Combine all this in a bowl and use a pastry blender (or two knives) to cut the butter into the sugar and flour until the mixture looks like small peas. Pour into an 7x11 inch pan and pat gently. You can use and 8x8 inch pan, but your crust will be thicker. Bake 15 minutes or until browned. Cool.

2 eggs, beaten
1/2 cup sugar
1/2 cup flour
pinch salt,
about 2 cups chopped rhubarb - use what you have
Mix this together and pour on the prepared crust.

Bake 35 minutes.

Here’s a poem that features rhubarb. It makes me sorry that my single rhubarb plant died, victim of the spreading shade of my neighbor’s red maple.

Shirley Buettner

While clearing the west
quarter for more cropland,
the Cat quarried
a porcelain doorknob

oystered in earth,
grained and crazed
like an historic egg,
with a screwless stem of

rusted and pitted iron.
I turn its cold white roundness
with my palm and
open the oak door

fitted with oval glass,
fretted with wood ivy,
and call my frontier neighbor.
Her voice comes distant but

clear, scolding children
in overalls
and highbutton shoes.
A bucket of fresh eggs and

a clutch of rhubarb rest
on her daisied oil-cloth.
She knew I would knock someday,
wanting in.

Tuesday, June 24, 2008

Considering Carp

Watercolor monoprint enhanced with colored pencil, inspired by watching carp attempt to spawn in the United Way parking lot, in the flooded Rock River

There is a lot of disdain around here for the carp, big, brown bottom feeder that it is. These days though we have a sort of fascination watching the big fish try to get away from the fast current of the flooded river, and head for calmer water in which to reproduce. I decided to try to make some art to remember the event. It was hard finding a good carp poem to go with the picture, but I like this one.

Loyal Carp
Gerald Stern

I myself a bottom feeder I knew what
a chanson a la carp was I a lover
of carp music for I heard carp singing
behind glass on the Delaware river,
keeping the shad themselves company
and always it was basso, in that range there
was space for a song compleat, it was profundo
enough and just to stop and drink in that
melody and just to hum behind those
whiskers, that was muck enough for my life.

Monday, June 23, 2008

Bogged Down in a Soggy Town

The setting sun cast a silvery gleam on the water running in Main Street. The waters look peaceful but there is a strong current here on the far side of the sand bags.

(Tasks to carry out)
1. In two sentences, summarize the blog excerpt.
2. According to the blog excerpt, why were the carp moving away from the river's current, and what prompted the writer to make art about them? Answer in one to three sentences.
3. In the blog excerpt, what killed the writer's single rhubarb plant?

(Given information)
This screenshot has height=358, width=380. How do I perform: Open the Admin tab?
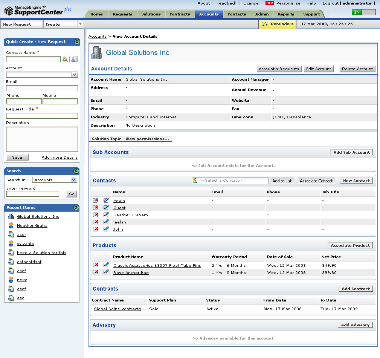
==
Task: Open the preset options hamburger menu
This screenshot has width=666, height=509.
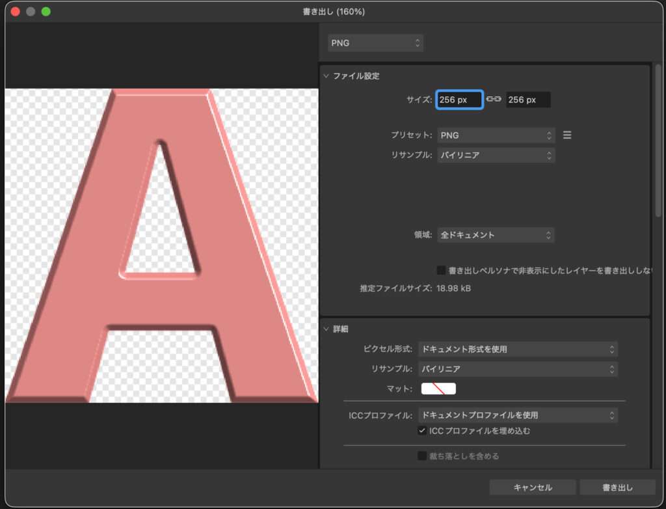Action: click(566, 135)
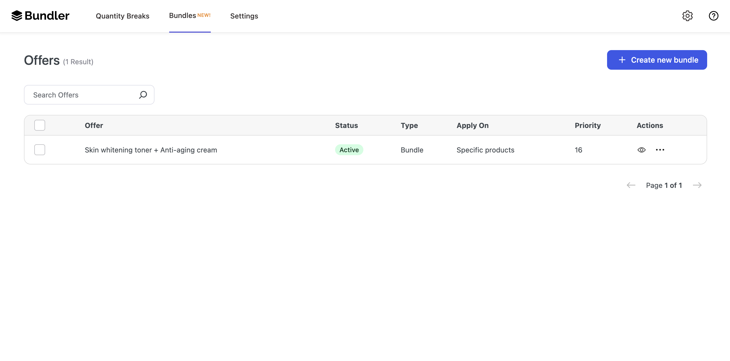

(In response)
1. The blog excerpt gives instructions for a rhubarb dessert made of a baked crust topped with a mixture of eggs, sugar, flour, salt and chopped rhubarb, then shares a poem featuring rhubarb that makes the writer sorry their own rhubarb plant died. It goes on to describe a watercolor monoprint inspired by carp trying to spawn in the flooded Rock River, pairs it with a carp poem by Gerald Stern, and closes with water running in Main Street at sunset.

2. The carp were trying to get away from the fast current of the flooded river and head for calmer water in which to reproduce. The writer decided to make art to remember the event.

3. The spreading shade of the neighbor's red maple.